There have been more than 90 releases since then, all against a backdrop of turf battles between state and federal agencies, and fierce resistance from ranchers. For example, political pressure has restricted new releases to the Arizona portion of the recovery area. Ranchers also successfully pressured the New Mexico Department of Game and Fish away from fully participating in the program for the first few years.

Dr. David Mech is a noted wolf expert with the U.S. Department of Interior, and a board member of the International Wolf Center in Ely, Minn. In an earlier interview, he said that nobody went into the Mexican wolf project wearing blinders. "We knew from the beginning, before they were ever released, that there were ... major challenges."

For one, survival rates are lower for captive-bred wolves, which must learn to hunt and avoid humans. Second, "there were no areas for release that were totally wild," Mech said. Instead, they all contained livestock--and plenty of resentful ranchers. In recovery areas, "the general public was so anti-wolf. And those human attitudes were very difficult to overcome."

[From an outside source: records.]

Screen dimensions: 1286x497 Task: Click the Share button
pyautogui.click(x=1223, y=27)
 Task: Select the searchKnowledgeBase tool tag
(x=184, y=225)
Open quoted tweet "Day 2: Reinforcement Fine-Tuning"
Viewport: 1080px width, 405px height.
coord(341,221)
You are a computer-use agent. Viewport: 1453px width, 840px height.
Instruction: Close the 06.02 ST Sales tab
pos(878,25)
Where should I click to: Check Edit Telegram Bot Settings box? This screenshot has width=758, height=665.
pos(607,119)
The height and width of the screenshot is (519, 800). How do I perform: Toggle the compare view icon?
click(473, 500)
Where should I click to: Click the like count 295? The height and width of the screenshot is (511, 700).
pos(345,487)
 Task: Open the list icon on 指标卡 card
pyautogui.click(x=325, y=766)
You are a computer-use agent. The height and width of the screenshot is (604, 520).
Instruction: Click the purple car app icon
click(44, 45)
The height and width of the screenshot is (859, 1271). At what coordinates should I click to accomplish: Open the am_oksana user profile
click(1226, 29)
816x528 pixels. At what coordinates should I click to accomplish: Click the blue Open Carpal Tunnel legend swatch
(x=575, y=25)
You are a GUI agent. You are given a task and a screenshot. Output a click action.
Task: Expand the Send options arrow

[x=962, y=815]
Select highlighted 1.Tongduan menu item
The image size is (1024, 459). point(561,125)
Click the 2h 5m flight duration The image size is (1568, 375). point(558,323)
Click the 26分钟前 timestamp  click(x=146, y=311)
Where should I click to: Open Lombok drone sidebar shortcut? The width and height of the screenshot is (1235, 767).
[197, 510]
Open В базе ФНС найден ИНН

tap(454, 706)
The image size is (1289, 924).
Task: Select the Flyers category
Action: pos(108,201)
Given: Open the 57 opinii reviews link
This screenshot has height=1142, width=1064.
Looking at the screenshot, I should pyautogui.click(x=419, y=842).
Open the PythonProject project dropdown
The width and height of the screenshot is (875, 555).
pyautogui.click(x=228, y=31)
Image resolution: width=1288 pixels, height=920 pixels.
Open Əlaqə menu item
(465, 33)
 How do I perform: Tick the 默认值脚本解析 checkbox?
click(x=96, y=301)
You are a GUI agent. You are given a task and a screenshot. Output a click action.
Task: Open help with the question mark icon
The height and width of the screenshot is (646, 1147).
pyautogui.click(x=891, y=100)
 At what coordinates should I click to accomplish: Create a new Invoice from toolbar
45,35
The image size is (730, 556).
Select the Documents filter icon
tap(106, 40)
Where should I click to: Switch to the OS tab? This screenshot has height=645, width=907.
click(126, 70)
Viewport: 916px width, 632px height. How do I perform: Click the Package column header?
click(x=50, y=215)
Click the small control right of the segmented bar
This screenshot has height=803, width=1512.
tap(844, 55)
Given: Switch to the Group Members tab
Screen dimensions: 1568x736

Now the tide seems to be shifting. Calls for reform grew louder in June, when the influential American Society of Mammalogists issued a lengthy resolution taking the FWS to task. The agency was chastised for not adhering to the Endangered Species Act, which mandates "formal recovery plans for all listed taxa using the best available science."

As examples, the group cited confinement of wolves to an "arbitrary" reintroduction area, active predator control aimed directly at Mexican wolves and a failure to compel ranchers to remove cow carcasses.

Another group of scientists--led by David Parsons, former wolf program coordinator for the FWS--recently dispatched a letter to Dr. Benjamin Tuggle, the agency's Southwest regional director. They noted the dismal fate of too many wolves in the reintroduction area. "I am ... aware of at least 10 adult or subadult wolves that have been illegally killed, killed or removed by the USFWS, or have mysteriously disappeared already this year," Parsons wrote.

He also cites the growing problem of inbreeding among wolves cloistered within reintroduction boundaries, and continued reliance on captive-bred wolves to bolster the wild population.

"We implore the USFWS," wrote Parsons, "... to expedite a rule change that will meet the 'conservation' mandate of the Endangered Species Act."

Whether that happens remains to be seen.